6. The Court has subject-matter jurisdiction over this action under Section 15 of the Clayton Act, 15 U.S.C. 25; and 28 U.S.C. 1331, 1337(a), and 1345.

7. Defendants have consented to personal jurisdiction in this District. The Court also has personal jurisdiction over the defendants under Section 12 of the Clayton Act, 15 U.S.C. 22.

8. Defendants have consented to venue in this District. Venue is also proper in this District under Section 12 of the Clayton Act, 15 U.S.C. 22, and 28 U.S.C. 1391.

III. Defendants and the Transaction Back to Top

9. International Paper is a corporation organized and existing under the laws of the State of New York, with its headquarters in Memphis, Tennessee. International Paper owns and operates 12 containerboard mills and 133 plants that convert containerboard into corrugated boxes (“box plants”) in the United States. In 2010, International Paper's annual revenues were approximately $25.2 billion, with its North American Industrial Packaging Group, which produces containerboard and corrugated products, accounting for $8.4 billion.

10. Temple-Inland is a corporation organized and existing under the laws of the State of Delaware, with its headquarters in Austin, Texas. Temple-Inland owns and operates seven containerboard mills and 53 box plants in the United States. In 2010, Temple-Inland's annual revenues were approximately $3.8 billion, with its corrugated-packaging business accounting for $3.2 billion.

IV. The Relevant Market Back to Top

A. Relevant Product Market: Containerboard

11. The relevant product market for analyzing the likely effects of the proposed merger is containerboard. There are two types of containerboard: (1) Linerboard, the paper that forms the inner and outer facings of a corrugated sheet; and (2) medium, the paper that is inserted between the inner and outer linerboards in a wavy, fluted pattern. Linerboard is made from virgin wood fiber, recycled fiber (usually “old corrugated containers,” or “OCC”), or a combination of both virgin and recycled fibers. Medium is typically made from recycled fiber, but can also be made from virgin fibers or a combination of recycled and virgin fibers.

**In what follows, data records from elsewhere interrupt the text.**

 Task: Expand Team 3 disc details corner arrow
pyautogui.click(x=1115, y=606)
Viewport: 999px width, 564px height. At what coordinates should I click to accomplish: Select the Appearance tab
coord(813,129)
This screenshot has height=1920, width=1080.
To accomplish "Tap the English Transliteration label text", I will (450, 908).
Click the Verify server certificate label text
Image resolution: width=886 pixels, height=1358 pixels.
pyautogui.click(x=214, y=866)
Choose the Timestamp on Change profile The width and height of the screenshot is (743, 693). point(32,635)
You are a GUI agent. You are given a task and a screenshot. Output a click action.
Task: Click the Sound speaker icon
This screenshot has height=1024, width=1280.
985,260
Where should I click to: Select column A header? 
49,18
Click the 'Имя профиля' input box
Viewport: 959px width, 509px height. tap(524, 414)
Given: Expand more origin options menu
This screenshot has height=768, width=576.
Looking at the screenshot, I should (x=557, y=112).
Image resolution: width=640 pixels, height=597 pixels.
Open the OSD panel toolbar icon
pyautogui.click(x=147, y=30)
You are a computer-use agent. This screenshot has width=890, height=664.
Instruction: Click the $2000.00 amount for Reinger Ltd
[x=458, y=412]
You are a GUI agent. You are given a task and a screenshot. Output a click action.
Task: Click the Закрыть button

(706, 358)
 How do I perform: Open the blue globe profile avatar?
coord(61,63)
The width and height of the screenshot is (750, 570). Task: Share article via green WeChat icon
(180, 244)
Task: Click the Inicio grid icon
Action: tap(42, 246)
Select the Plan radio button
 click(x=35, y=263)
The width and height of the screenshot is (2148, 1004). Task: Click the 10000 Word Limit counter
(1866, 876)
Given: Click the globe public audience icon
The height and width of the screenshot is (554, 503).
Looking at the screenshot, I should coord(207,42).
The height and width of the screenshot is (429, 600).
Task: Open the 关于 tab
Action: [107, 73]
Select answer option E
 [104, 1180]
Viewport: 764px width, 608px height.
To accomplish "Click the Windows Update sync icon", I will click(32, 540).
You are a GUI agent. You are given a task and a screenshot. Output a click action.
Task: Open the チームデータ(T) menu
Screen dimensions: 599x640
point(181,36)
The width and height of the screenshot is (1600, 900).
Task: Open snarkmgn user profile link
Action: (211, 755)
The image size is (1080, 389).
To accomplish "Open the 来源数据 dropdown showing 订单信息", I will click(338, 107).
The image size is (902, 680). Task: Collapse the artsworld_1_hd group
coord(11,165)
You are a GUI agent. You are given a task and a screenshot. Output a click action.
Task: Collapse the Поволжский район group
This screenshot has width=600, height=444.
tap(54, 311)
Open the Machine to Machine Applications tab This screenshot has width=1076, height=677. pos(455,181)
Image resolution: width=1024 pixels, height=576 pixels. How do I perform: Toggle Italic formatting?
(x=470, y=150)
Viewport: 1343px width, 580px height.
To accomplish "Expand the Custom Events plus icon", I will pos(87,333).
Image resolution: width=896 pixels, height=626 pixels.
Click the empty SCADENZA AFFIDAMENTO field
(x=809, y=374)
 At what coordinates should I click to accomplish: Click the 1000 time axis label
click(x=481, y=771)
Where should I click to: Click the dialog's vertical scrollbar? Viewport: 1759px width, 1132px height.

12. Linerboard and medium are relatively undifferentiated products. The linerboard made by one North American producer is substantially the same as the linerboard made by other producers. The medium made by the various producers is also substantially the same.

13. Although linerboard and medium are typically produced on different machines and have different performance characteristics, it is appropriate to view them as a single relevant product market because (1) containerboard producers and their customers generally regard competition in terms of a single containerboard market, not separate markets for linerboard and medium, and (2) analyzing them as separate products would not significantly alter the market shares or the analysis of the proposed merger's competitive effects.

14. Producers manufacture containerboard at mills and then ship it to box plants. At box plants, a large machine called a corrugator combines the linerboard and medium into rigid corrugated sheets. Box plants then convert the sheets into corrugated packaging, including corrugated boxes and displays. The work performed at box plants is sometimes divided between separate facilities called sheet feeders (which combine linerboard and medium into corrugated sheets) and sheet plants (which convert the sheets into corrugated boxes). Containerboard typically is the largest cost component of a corrugated box, accounting for a majority of the price.

15. For box manufacturers, there is no reasonable substitute for containerboard: Boxes made from other types of paper lack the required performance characteristics, such as the necessary strength, basis weight, and thickness. Furthermore, for box customers, there is no reasonable substitute for corrugated boxes: Other products used to carry and transport goods, such as returnable plastic containers, are typically too expensive or lack the required performance characteristics to serve as a commercially viable alternative.

16. Consequently, a small but significant increase in the price of containerboard in North America is unlikely to cause a sufficient number of containerboard or corrugated box customers to switch to other types of products such that the price increase would be unprofitable. Therefore, containerboard is a relevant product market and a “line of commerce” within the meaning of Section 7 of the Clayton Act.

B. Relevant Geographic Market: North America

17. The relevant geographic market for analyzing the likely effects of the proposed merger on the production and sale of containerboard is North America.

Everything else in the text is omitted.